É essa mensagem de esperança que exalava nas páginas do diário de Hesse, é similar a tantas outras de escritores e artistas que reforçam o valor dos homens de “boa vontade” nesse período do ano.

É assim que faço deste penúltimo recorte lírico do ano minha homenagem a este nobre sentimento.

Pensemos com Hermann Hesse, a partir da ideia de que “temos boa vontade quando tomamos consciência do que há de melhor, mais vivo em nós mesmos, e seguimos a voz dessa consciência”.

Deixemos que a vontade de fazer o bem, de desejá-lo ao Outro e de contribuirmos para o sumo Bem nos invada com a chegada do Natal.

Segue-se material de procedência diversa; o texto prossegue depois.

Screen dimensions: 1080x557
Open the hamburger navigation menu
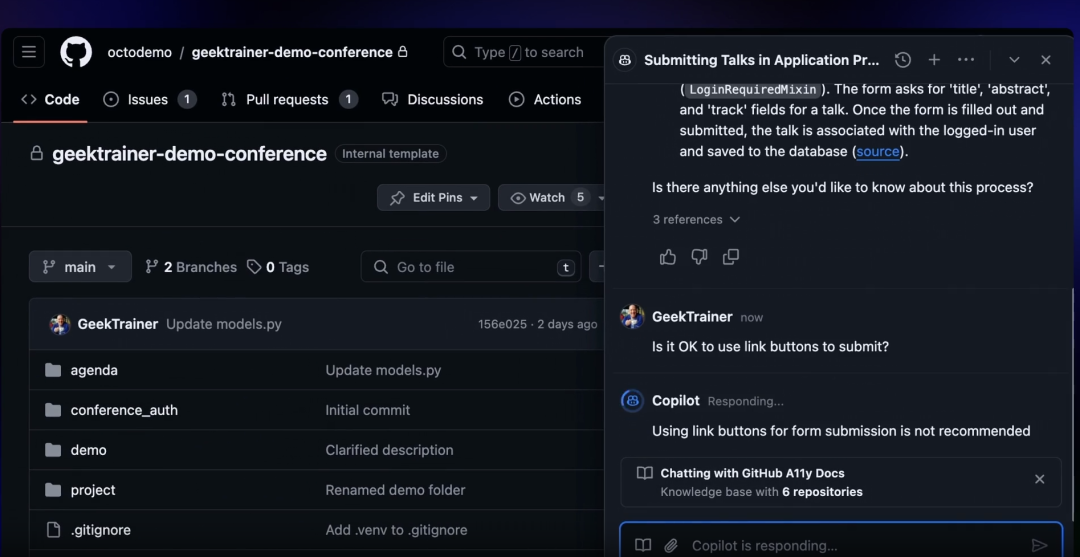point(29,52)
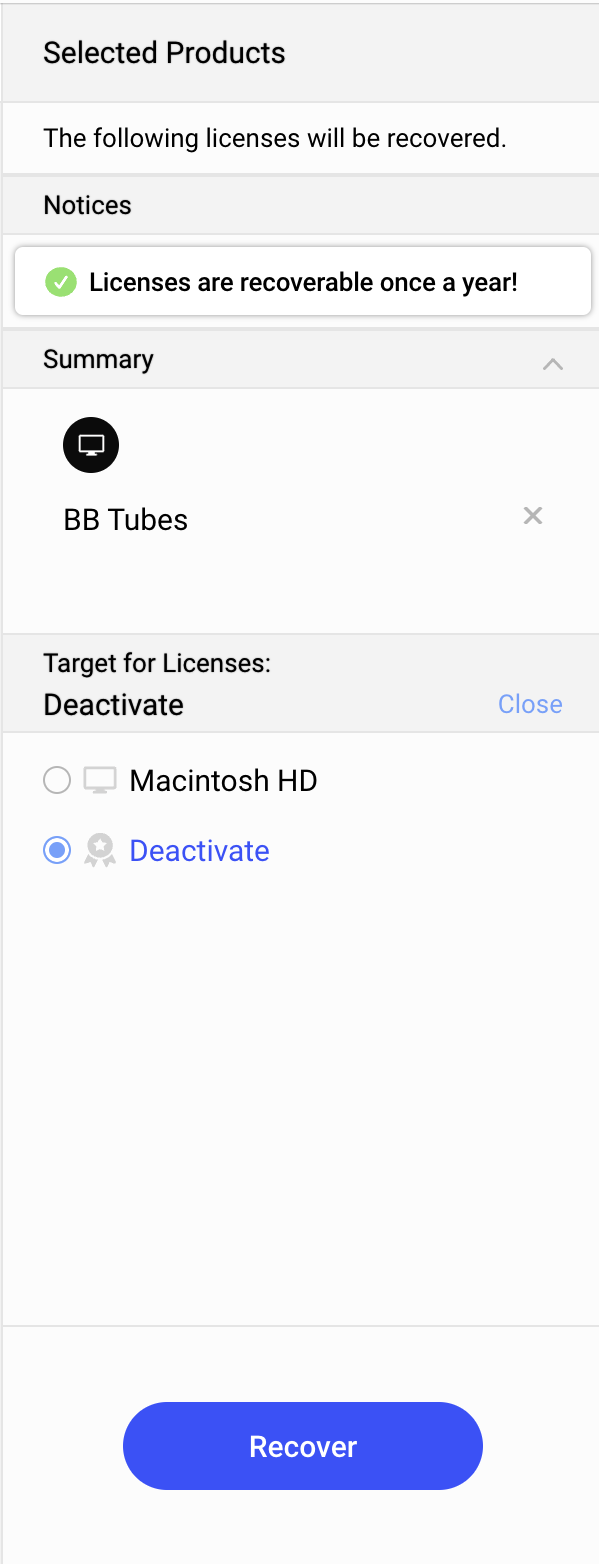Click the current Deactivate target heading
The width and height of the screenshot is (599, 1565).
(114, 705)
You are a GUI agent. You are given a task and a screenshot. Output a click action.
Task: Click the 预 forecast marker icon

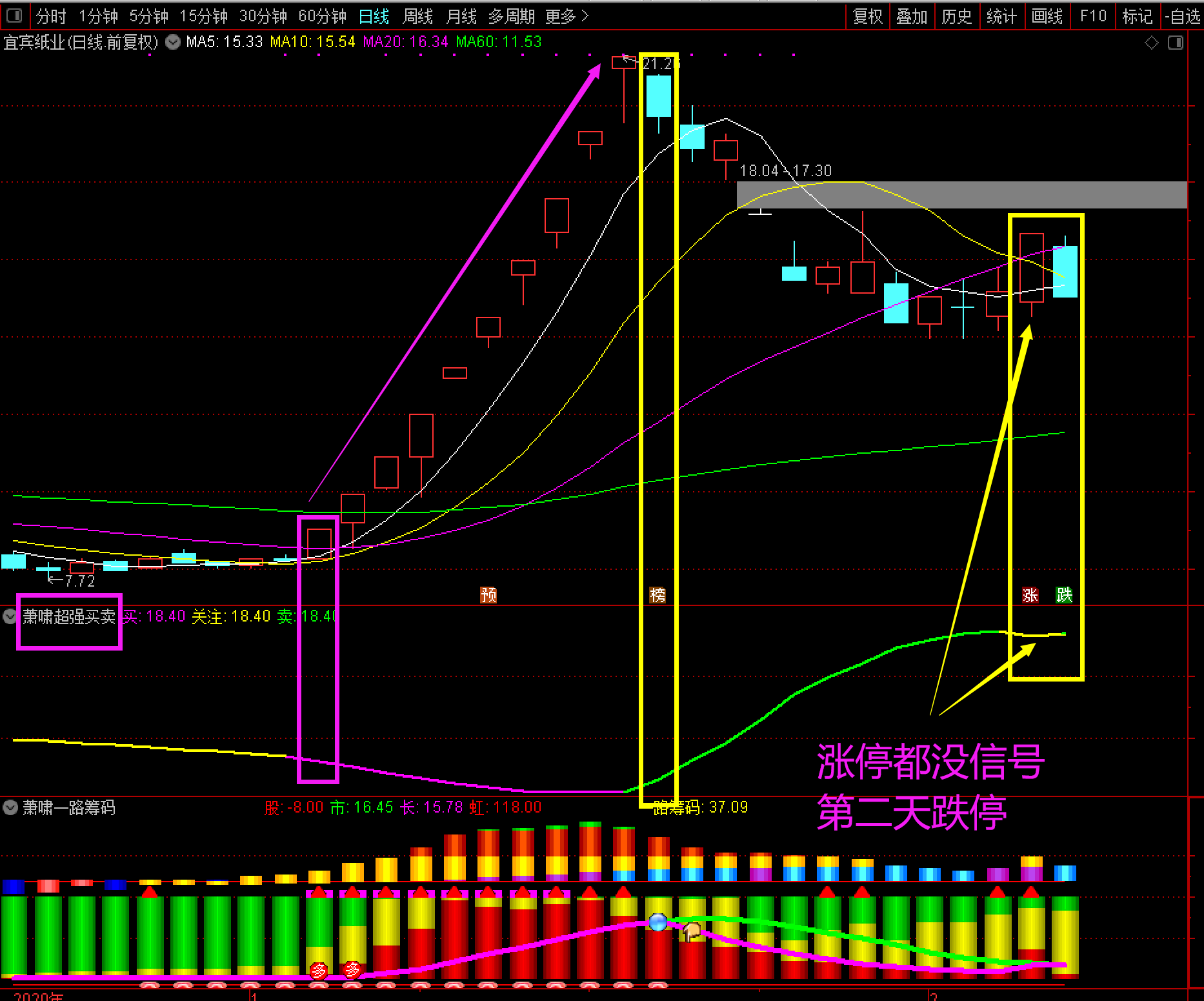488,594
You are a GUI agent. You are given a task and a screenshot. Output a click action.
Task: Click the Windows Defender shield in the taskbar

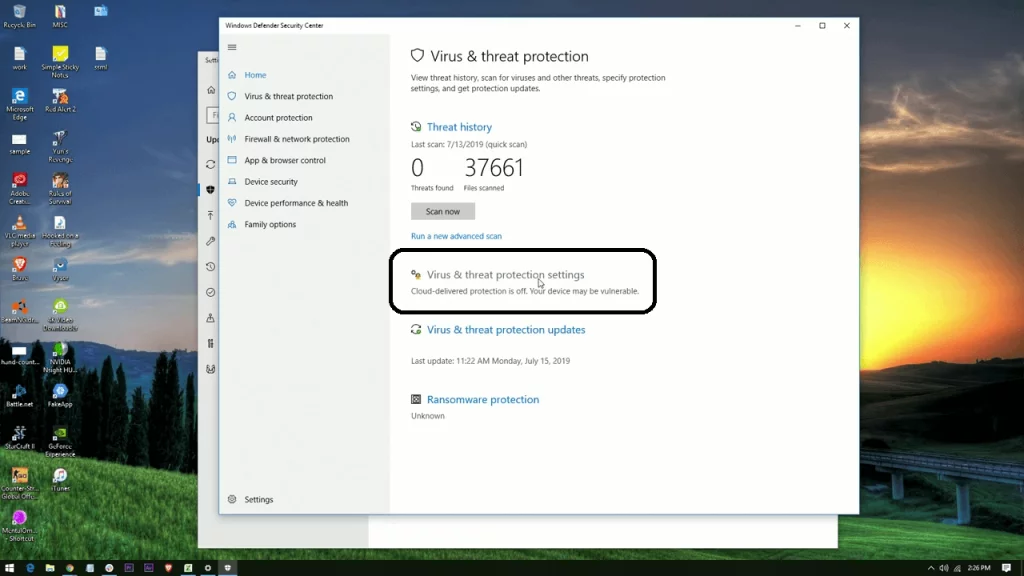pyautogui.click(x=227, y=568)
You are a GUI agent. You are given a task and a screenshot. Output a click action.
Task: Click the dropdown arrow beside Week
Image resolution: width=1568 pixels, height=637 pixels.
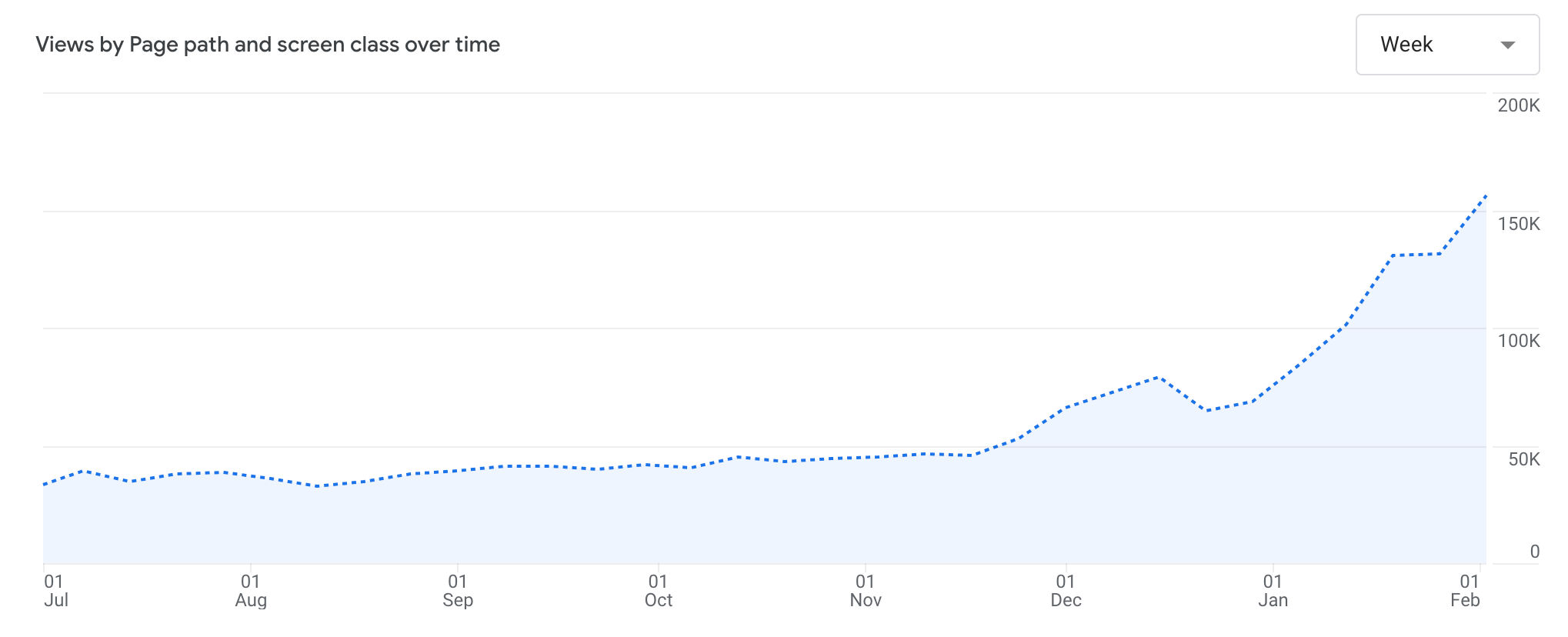click(1508, 45)
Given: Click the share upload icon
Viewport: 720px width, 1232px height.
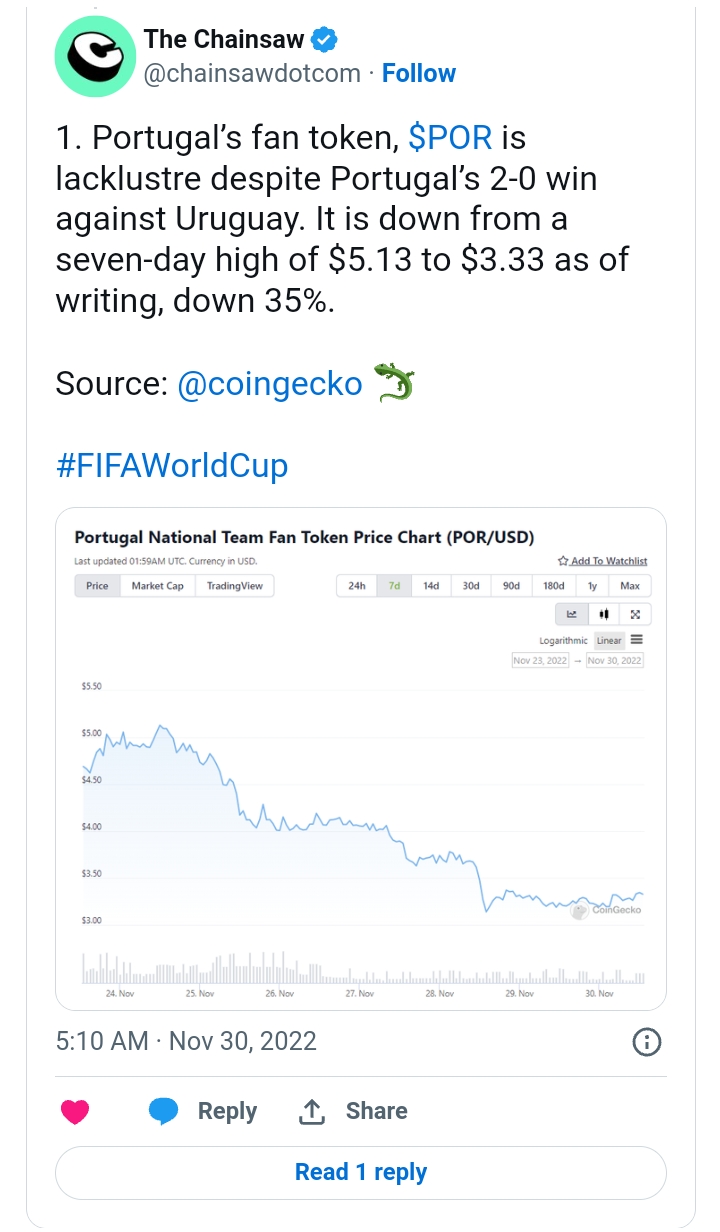Looking at the screenshot, I should point(311,1111).
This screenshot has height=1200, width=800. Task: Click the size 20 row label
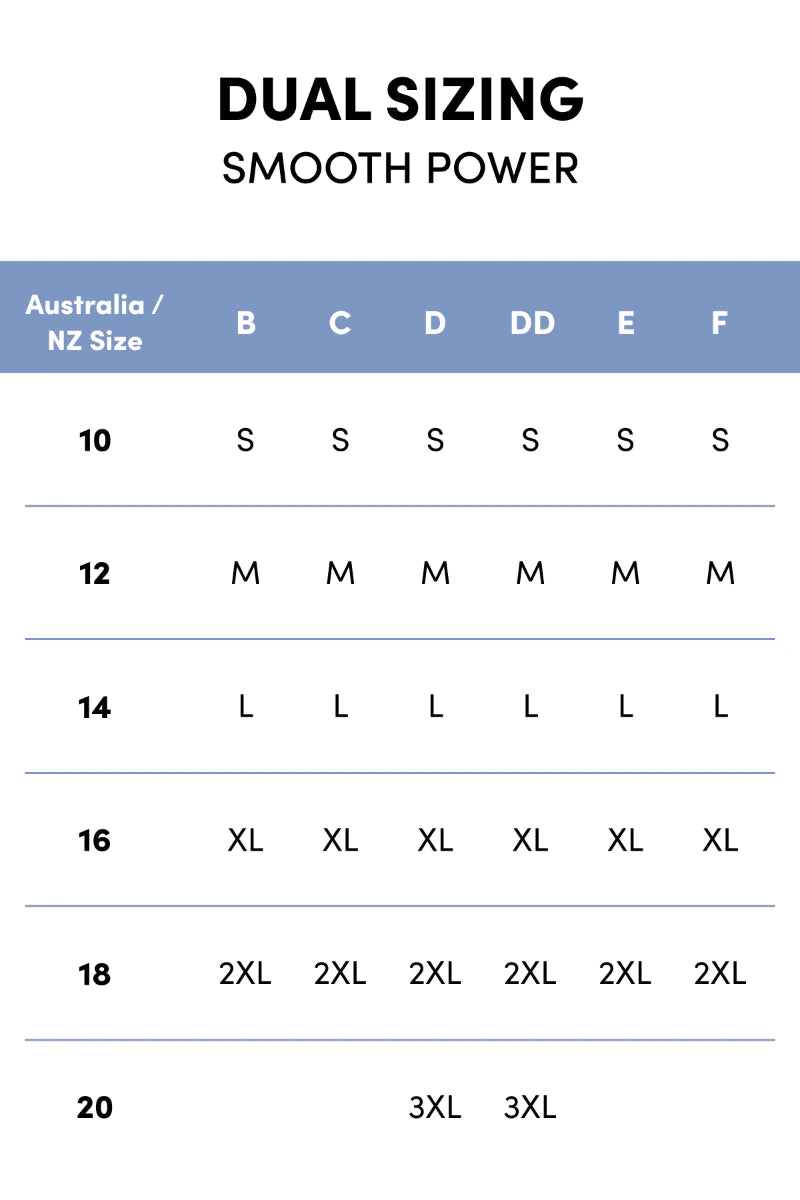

Por certo, o menino Jesus redivivo na lembrança de cada festividade pode reforçar em nós tais convicções, como nestes versos do poeta português Miguel Torga:

Natal (1973)

Todos os anos, nesta data exacta,

Momentos antes

De fechar o cartório

De poeta

— Um registo civil ultra real —,

O mago desse arquivo de presságios

Regista de antemão o mesmo nome

No seu livro de assentos:

— Jesus… — repete com melancolia,

A consumar a morte prematura

Do nascituro,

E a lamentar que a mãe, Virgem Maria,

Humana criatura,

Continue a ter filhos no futuro

Condenados à mesma desventura.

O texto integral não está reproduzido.